Stored data entries:

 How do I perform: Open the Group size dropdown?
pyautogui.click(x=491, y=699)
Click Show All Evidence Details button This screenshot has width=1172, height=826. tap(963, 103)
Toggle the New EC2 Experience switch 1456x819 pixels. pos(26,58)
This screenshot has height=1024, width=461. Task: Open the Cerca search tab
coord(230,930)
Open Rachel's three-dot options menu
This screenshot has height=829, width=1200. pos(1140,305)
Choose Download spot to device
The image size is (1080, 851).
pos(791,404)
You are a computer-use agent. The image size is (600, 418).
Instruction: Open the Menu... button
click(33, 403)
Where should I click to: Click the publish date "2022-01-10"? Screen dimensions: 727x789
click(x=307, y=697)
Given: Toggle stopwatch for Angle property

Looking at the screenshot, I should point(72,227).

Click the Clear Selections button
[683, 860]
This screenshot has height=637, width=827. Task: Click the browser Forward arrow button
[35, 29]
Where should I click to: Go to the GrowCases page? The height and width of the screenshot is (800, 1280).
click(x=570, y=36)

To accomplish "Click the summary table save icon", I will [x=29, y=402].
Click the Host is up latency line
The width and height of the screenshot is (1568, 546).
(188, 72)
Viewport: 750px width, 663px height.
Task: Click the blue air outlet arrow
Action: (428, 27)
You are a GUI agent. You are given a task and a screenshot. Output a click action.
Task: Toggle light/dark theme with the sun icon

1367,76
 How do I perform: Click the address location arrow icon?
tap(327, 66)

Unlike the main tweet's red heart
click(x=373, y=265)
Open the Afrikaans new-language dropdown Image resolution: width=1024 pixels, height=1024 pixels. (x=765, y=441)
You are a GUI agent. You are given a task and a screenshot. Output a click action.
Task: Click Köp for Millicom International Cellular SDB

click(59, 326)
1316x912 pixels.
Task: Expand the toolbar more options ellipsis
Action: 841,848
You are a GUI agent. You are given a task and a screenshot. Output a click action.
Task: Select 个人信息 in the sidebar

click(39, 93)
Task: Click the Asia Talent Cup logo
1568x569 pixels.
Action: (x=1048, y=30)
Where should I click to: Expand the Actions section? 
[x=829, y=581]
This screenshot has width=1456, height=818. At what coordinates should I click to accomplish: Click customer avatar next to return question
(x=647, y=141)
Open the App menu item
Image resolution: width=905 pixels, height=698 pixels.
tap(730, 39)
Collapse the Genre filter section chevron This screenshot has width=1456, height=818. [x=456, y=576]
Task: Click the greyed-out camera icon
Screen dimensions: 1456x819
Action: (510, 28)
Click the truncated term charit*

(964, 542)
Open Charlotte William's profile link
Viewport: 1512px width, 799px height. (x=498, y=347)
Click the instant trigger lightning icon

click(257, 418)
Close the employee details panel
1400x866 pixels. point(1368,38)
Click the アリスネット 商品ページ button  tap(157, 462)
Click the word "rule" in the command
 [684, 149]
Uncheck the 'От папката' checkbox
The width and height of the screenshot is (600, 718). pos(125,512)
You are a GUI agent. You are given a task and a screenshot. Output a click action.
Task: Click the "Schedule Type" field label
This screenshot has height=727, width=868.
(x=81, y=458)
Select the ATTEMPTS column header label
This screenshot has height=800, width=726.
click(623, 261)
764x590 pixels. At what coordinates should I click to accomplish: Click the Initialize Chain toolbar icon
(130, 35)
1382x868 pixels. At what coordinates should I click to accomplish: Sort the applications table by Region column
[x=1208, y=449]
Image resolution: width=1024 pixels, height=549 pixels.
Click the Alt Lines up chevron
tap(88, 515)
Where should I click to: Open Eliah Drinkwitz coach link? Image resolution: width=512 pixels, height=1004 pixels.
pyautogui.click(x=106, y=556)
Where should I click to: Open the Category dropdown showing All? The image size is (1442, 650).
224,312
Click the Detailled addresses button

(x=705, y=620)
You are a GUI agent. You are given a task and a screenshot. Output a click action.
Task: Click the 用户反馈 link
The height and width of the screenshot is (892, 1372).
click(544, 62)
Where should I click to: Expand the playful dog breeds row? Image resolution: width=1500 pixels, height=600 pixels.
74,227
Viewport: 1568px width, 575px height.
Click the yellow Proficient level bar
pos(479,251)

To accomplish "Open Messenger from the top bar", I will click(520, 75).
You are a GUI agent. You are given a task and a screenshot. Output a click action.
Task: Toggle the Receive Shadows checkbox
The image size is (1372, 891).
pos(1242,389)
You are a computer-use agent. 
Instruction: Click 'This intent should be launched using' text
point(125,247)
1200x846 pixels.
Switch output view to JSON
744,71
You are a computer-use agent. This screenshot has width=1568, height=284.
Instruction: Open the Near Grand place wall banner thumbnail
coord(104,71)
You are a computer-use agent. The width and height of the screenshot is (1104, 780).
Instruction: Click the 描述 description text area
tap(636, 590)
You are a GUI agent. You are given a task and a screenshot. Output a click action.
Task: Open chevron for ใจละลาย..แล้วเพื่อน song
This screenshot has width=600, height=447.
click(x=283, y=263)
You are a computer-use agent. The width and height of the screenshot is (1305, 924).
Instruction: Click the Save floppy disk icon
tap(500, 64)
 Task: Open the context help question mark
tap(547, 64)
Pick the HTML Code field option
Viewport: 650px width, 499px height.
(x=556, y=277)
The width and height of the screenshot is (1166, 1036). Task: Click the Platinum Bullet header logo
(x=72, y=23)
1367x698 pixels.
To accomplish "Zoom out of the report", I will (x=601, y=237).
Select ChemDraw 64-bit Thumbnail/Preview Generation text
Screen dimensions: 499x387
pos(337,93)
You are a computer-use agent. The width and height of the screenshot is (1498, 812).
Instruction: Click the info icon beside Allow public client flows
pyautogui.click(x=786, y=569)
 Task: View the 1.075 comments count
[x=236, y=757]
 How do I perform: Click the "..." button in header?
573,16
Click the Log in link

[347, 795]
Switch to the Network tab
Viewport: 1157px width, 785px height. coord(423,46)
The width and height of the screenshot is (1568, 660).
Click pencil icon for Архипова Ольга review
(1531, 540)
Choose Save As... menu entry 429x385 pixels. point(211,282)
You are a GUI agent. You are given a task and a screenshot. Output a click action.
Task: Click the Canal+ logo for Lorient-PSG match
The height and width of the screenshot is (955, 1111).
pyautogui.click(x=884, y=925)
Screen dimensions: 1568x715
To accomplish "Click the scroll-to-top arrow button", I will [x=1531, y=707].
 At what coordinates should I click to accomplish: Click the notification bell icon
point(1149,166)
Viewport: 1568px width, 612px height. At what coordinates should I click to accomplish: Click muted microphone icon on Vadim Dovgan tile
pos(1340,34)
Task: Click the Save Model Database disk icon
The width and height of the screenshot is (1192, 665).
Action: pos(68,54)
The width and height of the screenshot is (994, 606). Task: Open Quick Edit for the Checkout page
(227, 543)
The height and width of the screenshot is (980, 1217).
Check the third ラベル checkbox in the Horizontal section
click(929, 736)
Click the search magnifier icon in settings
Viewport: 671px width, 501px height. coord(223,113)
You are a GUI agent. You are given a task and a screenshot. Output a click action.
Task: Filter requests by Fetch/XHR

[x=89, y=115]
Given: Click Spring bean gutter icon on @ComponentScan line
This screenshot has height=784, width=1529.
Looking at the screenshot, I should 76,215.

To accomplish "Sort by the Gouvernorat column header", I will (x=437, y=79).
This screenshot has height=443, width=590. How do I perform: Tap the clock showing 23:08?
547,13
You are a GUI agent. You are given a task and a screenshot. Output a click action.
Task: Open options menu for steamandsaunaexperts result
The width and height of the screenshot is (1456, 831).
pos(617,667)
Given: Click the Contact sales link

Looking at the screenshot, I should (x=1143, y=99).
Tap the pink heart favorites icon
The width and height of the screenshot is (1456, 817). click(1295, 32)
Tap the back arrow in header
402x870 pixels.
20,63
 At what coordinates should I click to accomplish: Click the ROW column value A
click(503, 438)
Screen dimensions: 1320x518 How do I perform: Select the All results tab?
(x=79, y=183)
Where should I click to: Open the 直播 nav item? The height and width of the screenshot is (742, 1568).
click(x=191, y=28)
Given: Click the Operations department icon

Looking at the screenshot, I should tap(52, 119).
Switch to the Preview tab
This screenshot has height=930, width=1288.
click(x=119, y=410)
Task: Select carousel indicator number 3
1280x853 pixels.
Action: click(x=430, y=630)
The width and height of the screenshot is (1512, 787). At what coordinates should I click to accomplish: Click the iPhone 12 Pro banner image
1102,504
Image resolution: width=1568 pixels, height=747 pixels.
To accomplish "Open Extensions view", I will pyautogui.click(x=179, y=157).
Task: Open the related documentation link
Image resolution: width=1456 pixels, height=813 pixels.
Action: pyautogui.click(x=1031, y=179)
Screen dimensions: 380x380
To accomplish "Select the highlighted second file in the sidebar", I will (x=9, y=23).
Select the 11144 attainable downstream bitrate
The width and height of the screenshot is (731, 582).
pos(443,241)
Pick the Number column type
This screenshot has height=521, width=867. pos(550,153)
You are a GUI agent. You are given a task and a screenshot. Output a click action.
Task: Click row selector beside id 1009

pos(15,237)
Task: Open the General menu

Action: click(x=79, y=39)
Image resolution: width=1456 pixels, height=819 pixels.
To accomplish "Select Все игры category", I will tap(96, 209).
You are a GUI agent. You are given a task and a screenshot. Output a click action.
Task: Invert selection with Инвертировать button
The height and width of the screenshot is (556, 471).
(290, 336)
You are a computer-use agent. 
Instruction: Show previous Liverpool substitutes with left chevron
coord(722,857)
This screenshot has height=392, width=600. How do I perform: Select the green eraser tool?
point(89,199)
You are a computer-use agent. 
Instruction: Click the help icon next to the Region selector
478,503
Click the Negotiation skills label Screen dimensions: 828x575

### Task description
Can you update the part of the listing that opens with the line containing "Toggle the New" and closes with the line containing "click(33, 403)" so that "Open" becomes "Expand" everywhere in it and nothing else changes?

### Answer
Toggle the New EC2 Experience switch 1456x819 pixels. pos(26,58)
This screenshot has height=1024, width=461. Task: Expand the Cerca search tab
coord(230,930)
Expand Rachel's three-dot options menu
This screenshot has height=829, width=1200. pos(1140,305)
Choose Download spot to device
The image size is (1080, 851).
pos(791,404)
You are a computer-use agent. The image size is (600, 418).
Instruction: Expand the Menu... button
click(33, 403)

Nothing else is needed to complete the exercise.